ASSIGNED TASK: Give the entries again, word for word.

━━ SOURCE RECORDS ━━

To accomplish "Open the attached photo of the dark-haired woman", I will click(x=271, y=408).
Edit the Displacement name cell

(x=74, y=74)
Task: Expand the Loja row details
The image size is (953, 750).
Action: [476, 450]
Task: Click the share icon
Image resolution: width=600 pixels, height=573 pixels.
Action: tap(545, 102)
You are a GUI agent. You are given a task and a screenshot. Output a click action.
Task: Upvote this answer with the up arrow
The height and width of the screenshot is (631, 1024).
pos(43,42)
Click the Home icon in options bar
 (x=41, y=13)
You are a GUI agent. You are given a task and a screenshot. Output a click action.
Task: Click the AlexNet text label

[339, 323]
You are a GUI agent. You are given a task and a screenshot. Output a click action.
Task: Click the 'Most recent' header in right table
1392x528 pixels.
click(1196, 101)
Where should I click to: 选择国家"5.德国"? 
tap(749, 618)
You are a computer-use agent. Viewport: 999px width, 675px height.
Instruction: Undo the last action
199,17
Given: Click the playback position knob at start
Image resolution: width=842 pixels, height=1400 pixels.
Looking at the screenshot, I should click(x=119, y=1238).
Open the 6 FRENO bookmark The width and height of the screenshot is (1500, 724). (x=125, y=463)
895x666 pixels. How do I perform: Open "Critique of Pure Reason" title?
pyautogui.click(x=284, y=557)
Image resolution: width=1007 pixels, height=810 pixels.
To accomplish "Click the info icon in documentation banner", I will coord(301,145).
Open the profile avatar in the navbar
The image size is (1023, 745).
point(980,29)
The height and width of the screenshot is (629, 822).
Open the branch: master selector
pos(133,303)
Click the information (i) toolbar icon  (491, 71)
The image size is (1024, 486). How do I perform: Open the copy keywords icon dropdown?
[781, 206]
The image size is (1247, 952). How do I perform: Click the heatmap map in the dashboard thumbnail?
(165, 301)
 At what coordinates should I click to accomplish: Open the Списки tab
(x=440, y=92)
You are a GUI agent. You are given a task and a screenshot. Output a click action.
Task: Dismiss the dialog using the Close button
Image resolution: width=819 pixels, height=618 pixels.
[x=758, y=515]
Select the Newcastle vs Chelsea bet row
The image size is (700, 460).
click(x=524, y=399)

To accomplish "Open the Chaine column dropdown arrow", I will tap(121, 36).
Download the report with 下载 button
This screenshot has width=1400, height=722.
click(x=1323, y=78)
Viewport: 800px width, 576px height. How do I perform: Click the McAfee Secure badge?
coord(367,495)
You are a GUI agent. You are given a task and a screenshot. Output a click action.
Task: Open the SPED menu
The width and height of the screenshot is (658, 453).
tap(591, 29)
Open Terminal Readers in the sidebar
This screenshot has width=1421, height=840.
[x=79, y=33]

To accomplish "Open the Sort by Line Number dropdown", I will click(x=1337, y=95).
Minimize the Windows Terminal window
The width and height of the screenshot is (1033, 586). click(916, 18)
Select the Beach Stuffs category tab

━━━

OUTPUT FOR THIS TASK:
To accomplish "Open the attached photo of the dark-haired woman", I will click(x=271, y=408).
Edit the Displacement name cell

(x=74, y=74)
Task: Expand the Loja row details
The image size is (953, 750).
Action: [476, 450]
Task: Click the share icon
Image resolution: width=600 pixels, height=573 pixels.
Action: tap(545, 102)
You are a GUI agent. You are given a task and a screenshot. Output a click action.
Task: Upvote this answer with the up arrow
The height and width of the screenshot is (631, 1024).
pos(43,42)
Click the Home icon in options bar
 (x=41, y=13)
You are a GUI agent. You are given a task and a screenshot. Output a click action.
Task: Click the AlexNet text label

[339, 323]
You are a GUI agent. You are given a task and a screenshot. Output a click action.
Task: Click the 'Most recent' header in right table
1392x528 pixels.
click(1196, 101)
Where should I click to: 选择国家"5.德国"? 
tap(749, 618)
You are a computer-use agent. Viewport: 999px width, 675px height.
Instruction: Undo the last action
199,17
Given: Click the playback position knob at start
Image resolution: width=842 pixels, height=1400 pixels.
Looking at the screenshot, I should click(x=119, y=1238).
Open the 6 FRENO bookmark The width and height of the screenshot is (1500, 724). (x=125, y=463)
895x666 pixels. How do I perform: Open "Critique of Pure Reason" title?
pyautogui.click(x=284, y=557)
Image resolution: width=1007 pixels, height=810 pixels.
To accomplish "Click the info icon in documentation banner", I will coord(301,145).
Open the profile avatar in the navbar
The image size is (1023, 745).
point(980,29)
The height and width of the screenshot is (629, 822).
Open the branch: master selector
pos(133,303)
Click the information (i) toolbar icon  (491, 71)
The image size is (1024, 486). How do I perform: Open the copy keywords icon dropdown?
[781, 206]
The image size is (1247, 952). How do I perform: Click the heatmap map in the dashboard thumbnail?
(165, 301)
 At what coordinates should I click to accomplish: Open the Списки tab
(x=440, y=92)
You are a GUI agent. You are given a task and a screenshot. Output a click action.
Task: Dismiss the dialog using the Close button
Image resolution: width=819 pixels, height=618 pixels.
[x=758, y=515]
Select the Newcastle vs Chelsea bet row
The image size is (700, 460).
click(x=524, y=399)

To accomplish "Open the Chaine column dropdown arrow", I will tap(121, 36).
Download the report with 下载 button
This screenshot has width=1400, height=722.
click(x=1323, y=78)
Viewport: 800px width, 576px height. How do I perform: Click the McAfee Secure badge?
coord(367,495)
You are a GUI agent. You are given a task and a screenshot. Output a click action.
Task: Open the SPED menu
The width and height of the screenshot is (658, 453).
tap(591, 29)
Open Terminal Readers in the sidebar
This screenshot has width=1421, height=840.
[x=79, y=33]

To accomplish "Open the Sort by Line Number dropdown", I will click(x=1337, y=95).
Minimize the Windows Terminal window
The width and height of the screenshot is (1033, 586). click(916, 18)
Select the Beach Stuffs category tab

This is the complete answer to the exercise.